_Required action_: Repeat exactly, and only, the lines below starting at the line that contains "Screen dimensions: 1007x401" and ending at the line that contains "You are a computer-use agent. 1366x738", inclusive of both.
━━━━━━━━━━━━━━━━━━━━
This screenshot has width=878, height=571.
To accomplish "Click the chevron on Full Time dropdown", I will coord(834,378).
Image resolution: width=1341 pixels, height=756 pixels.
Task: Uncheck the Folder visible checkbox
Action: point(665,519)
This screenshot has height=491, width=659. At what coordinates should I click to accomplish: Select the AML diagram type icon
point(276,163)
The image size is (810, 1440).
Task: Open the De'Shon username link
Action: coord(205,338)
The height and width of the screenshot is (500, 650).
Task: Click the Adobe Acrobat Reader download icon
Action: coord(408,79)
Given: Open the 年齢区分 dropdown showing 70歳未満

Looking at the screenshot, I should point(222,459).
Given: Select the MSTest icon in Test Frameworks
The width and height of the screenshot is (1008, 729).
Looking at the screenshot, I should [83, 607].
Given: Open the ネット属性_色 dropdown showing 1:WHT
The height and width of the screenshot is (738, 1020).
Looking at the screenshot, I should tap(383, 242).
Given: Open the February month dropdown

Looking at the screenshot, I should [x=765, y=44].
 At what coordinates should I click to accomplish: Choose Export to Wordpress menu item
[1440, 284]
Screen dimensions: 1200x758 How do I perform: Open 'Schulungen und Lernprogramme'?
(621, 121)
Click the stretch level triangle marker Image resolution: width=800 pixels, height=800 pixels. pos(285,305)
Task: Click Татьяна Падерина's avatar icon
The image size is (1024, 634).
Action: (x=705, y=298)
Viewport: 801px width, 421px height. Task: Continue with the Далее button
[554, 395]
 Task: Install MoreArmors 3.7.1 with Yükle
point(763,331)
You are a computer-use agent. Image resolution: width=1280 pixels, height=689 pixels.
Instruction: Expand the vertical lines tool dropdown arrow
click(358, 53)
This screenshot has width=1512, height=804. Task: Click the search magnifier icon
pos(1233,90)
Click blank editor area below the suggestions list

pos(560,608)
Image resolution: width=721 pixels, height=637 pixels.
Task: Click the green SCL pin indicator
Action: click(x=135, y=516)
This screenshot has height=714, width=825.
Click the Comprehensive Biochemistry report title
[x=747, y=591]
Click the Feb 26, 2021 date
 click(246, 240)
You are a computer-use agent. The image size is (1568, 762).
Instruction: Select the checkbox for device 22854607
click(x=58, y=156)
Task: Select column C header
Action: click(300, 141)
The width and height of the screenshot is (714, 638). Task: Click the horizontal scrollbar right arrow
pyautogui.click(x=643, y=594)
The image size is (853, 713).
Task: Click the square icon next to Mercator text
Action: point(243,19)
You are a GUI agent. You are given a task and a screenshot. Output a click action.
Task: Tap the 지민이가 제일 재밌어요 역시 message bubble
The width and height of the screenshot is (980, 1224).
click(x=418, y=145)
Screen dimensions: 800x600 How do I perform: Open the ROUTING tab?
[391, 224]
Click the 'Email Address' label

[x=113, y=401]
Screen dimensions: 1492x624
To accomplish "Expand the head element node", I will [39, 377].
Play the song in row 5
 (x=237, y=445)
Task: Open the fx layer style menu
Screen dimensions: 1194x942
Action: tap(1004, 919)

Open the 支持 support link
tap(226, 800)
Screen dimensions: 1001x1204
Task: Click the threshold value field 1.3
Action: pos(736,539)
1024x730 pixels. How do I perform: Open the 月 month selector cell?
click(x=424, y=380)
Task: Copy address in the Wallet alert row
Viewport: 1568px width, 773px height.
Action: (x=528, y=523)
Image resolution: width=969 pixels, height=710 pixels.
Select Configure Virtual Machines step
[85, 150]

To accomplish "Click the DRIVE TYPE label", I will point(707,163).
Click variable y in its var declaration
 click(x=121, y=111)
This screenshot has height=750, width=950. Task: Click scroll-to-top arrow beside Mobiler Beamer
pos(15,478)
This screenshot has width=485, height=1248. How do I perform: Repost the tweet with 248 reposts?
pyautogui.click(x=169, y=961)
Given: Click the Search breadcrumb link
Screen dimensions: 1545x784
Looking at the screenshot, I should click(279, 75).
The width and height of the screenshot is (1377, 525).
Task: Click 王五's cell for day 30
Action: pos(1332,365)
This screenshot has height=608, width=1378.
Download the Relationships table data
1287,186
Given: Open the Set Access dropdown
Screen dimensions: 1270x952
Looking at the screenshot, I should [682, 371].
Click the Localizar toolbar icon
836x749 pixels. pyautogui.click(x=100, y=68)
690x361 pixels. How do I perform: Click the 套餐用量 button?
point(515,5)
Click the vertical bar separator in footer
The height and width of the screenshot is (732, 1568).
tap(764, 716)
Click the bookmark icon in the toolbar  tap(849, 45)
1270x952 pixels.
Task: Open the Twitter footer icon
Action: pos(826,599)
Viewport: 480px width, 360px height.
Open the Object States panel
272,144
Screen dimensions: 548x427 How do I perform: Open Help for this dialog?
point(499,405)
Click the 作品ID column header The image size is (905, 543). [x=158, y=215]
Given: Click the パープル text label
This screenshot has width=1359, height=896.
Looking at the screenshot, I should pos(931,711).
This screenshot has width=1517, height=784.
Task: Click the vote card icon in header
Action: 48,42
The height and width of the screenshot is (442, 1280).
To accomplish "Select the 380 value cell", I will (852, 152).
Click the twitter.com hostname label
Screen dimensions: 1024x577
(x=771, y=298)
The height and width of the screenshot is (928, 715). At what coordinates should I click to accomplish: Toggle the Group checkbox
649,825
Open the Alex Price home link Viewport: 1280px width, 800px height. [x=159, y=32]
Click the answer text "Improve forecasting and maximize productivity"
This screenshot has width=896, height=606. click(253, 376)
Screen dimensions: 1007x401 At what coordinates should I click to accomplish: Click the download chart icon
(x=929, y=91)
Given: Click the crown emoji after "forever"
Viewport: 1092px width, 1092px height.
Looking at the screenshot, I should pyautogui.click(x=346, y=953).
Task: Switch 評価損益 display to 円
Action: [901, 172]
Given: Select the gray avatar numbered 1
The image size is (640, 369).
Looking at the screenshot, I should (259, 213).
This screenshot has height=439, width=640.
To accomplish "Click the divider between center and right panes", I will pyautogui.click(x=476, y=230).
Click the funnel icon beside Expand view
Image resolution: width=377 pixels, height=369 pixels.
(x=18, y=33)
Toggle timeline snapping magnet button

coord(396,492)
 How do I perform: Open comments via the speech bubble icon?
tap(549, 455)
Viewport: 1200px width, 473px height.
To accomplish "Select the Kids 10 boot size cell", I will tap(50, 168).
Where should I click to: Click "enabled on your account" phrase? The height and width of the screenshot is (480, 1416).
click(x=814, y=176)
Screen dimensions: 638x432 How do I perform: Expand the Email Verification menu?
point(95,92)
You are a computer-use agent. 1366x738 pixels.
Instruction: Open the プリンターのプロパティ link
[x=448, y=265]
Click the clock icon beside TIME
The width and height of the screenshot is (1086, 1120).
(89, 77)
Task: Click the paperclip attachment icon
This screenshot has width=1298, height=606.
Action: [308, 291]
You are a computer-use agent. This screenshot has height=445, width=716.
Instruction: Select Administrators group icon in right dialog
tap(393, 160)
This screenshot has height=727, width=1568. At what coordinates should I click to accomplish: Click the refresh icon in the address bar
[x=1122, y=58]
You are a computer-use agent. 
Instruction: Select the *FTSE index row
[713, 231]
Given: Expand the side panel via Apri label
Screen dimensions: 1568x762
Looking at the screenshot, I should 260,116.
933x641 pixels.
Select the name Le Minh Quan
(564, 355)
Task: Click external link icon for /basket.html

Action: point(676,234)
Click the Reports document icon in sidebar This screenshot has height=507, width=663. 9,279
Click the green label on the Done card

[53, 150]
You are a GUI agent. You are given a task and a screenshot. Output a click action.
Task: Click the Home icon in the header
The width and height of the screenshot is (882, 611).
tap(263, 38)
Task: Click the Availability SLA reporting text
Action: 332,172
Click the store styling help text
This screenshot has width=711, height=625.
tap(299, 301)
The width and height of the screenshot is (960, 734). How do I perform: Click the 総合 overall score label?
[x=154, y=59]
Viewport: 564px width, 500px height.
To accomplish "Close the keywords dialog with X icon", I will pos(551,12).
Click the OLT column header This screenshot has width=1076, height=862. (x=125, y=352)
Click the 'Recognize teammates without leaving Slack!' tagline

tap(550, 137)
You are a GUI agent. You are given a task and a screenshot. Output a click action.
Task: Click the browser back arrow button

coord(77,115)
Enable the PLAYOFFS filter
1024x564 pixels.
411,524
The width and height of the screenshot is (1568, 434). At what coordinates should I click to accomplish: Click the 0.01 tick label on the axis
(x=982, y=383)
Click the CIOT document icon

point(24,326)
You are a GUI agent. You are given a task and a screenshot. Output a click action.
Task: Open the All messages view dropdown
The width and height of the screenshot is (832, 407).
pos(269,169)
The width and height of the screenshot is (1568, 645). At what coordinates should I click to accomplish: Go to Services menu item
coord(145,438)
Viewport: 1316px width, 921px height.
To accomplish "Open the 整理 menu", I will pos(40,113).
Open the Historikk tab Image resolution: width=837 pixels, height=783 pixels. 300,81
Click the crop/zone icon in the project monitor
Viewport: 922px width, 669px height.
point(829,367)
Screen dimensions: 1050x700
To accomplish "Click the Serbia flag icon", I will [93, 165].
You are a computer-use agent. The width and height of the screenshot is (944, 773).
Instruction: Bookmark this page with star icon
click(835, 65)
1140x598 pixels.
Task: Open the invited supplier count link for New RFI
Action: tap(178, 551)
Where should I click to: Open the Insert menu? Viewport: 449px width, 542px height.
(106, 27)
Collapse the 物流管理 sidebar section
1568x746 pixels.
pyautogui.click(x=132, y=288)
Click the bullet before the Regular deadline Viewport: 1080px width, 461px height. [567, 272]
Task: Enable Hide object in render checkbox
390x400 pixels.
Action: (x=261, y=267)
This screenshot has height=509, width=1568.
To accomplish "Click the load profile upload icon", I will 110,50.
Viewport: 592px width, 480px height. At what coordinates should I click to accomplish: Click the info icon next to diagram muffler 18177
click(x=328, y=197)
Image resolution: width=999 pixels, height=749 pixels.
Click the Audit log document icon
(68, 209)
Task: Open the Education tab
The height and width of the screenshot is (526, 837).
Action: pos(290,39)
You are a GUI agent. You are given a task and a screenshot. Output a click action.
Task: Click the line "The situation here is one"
━━━━━━━━━━━━━━━━━━━━
_Result below_:
Screen dimensions: 1007x401 At what coordinates should I click to accomplish: Click the download chart icon
(x=929, y=91)
Given: Click the crown emoji after "forever"
Viewport: 1092px width, 1092px height.
Looking at the screenshot, I should pyautogui.click(x=346, y=953).
Task: Switch 評価損益 display to 円
Action: [901, 172]
Given: Select the gray avatar numbered 1
The image size is (640, 369).
Looking at the screenshot, I should (259, 213).
This screenshot has height=439, width=640.
To accomplish "Click the divider between center and right panes", I will pyautogui.click(x=476, y=230).
Click the funnel icon beside Expand view
Image resolution: width=377 pixels, height=369 pixels.
(x=18, y=33)
Toggle timeline snapping magnet button

coord(396,492)
 How do I perform: Open comments via the speech bubble icon?
tap(549, 455)
Viewport: 1200px width, 473px height.
To accomplish "Select the Kids 10 boot size cell", I will tap(50, 168).
Where should I click to: Click "enabled on your account" phrase? The height and width of the screenshot is (480, 1416).
click(x=814, y=176)
Screen dimensions: 638x432 How do I perform: Expand the Email Verification menu?
point(95,92)
You are a computer-use agent. 1366x738 pixels.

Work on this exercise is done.